The equality can only hold when $\left \lvert \frac {H^2\mathop {\mathrm {ch}}\nolimits _1(F)}{H^3\mathop {\mathrm {rk}}(F)}\right \rvert \in \{0,\frac {1}{5},\frac {1}{2},\frac {4}{5},\frac {1}{4},\frac {10}{11},1\}$. Moreover, when $\left \lvert \frac {H^2\mathop {\mathrm {ch}}\nolimits _1(F)}{H^3\mathop {\mathrm {rk}}(F)}\right \rvert \in [0,\frac {1}{5}]$, $\frac {H\mathop {\mathrm {ch}}\nolimits _2(F)}{H^3\mathop {\mathrm {rk}}(F)}\leq \left (\frac {H^2\mathop {\mathrm {ch}}\nolimits _1(F)}{H^3\mathop {\mathrm {rk}}(F)}\right )^2-\left \lvert \frac {H^2\mathop {\mathrm {ch}}\nolimits _1(F)}{H^3\mathop {\mathrm {rk}}(F)}\right \rvert $ holds; when $\left \lvert \frac {H^2\mathop {\mathrm {ch}}\nolimits _1(F)}{H^3\mathop {\mathrm {rk}}(F)}\right \rvert \in [\frac {1}{5},\frac {1}{4}]$, $\frac {H\mathop {\mathrm {ch}}\nolimits _2(F)}{H^3\mathop {\mathrm {rk}}(F)}\leq \frac {9}{32}\left \lvert \frac {H^2\mathop {\mathrm {ch}}\nolimits _1(F)}{H^3\mathop {\mathrm {rk}}(F)}\right \rvert -\frac {5}{32}$ holds; when $\left \lvert \frac {H^2\mathop {\mathrm {ch}}\nolimits _1(F)}{H^3\mathop {\mathrm {rk}}(F)}\right \rvert \in [\frac {1}{5},\frac {1}{2}]$, $\frac {H\mathop {\mathrm {ch}}\nolimits _2(F)}{H^3\mathop {\mathrm {rk}}(F)}\leq \frac {5}{8}\left (\frac {H^2\mathop {\mathrm {ch}}\nolimits _1(F)}{H^3\mathop {\mathrm {rk}}(F)}\right )^2-\frac {1}{8}$ holds and when $\left \lvert \frac {H^2\mathop {\mathrm {ch}}\nolimits _1(F)}{H^3\mathop {\mathrm {rk}}(F)}\right \rvert \in [\frac {\sqrt {13}-1}{3},1]$, $\frac {H\mathop {\mathrm {ch}}\nolimits _2(F)}{H^3\mathop {\mathrm {rk}}(F)}\leq \left (\frac {H^2\mathop {\mathrm {ch}}\nolimits _1(F)}{H^3\mathop {\mathrm {rk}}(F)}\right )^2-\frac {1}{2}$ holds.

Remark 5.6. As in [Li19a], the method in this paper is expected to apply to other cases.
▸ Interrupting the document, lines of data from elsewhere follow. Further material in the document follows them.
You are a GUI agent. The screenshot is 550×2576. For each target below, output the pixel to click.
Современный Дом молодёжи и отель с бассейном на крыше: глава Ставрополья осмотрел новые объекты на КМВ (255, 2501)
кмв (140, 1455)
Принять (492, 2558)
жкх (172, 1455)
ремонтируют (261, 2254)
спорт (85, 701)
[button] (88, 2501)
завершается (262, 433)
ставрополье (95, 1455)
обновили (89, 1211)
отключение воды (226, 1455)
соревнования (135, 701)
A possible scheme is the following: One can start with a projective Calabi–Yau threefold X with ample divisor H, and consider a generic member $Y\in |2H|$ (or higher multiple of H), and a generic curve $C\in |2H_Y|$ (and still possible for a higher multiple of $H_Y$). The essence is to have a good Bogomolov–Gieseker inequality for Y. To do this, one can embed C inside a K3 surface of Picard rank 1 (the method here) or a del Pezzo surface (as in [Li19a, Kos22]), or more generally any surface for which a good $\Gamma $-curve is known. To get a good $\Gamma $-curve for a surface, one can repeatedly use the method in this paper and in [Li19a]. In particular, we expect that one can prove the Bogomolov–Gieseker inequality for $X_{3,3}\subset \mathbb {P}^5$, the complete interesection of two generic cubics, by first restricting to the surface $S_{2,3,3}$, and then using the link provided by the curve $C_{2,2,3,3}$ to the Bogomolov–Gieseker inequality of $S_{2,2,3}$. Applying the method with the curve $S_{2,2,3}\supset C_{2,2,2,3}\subset S_{2,2,2}$, we get the Bogomolov–Gieseker inequality for $S_{2,2,3}$. Like the last remark in [Li19a], each deformation type needs a lot of calculation.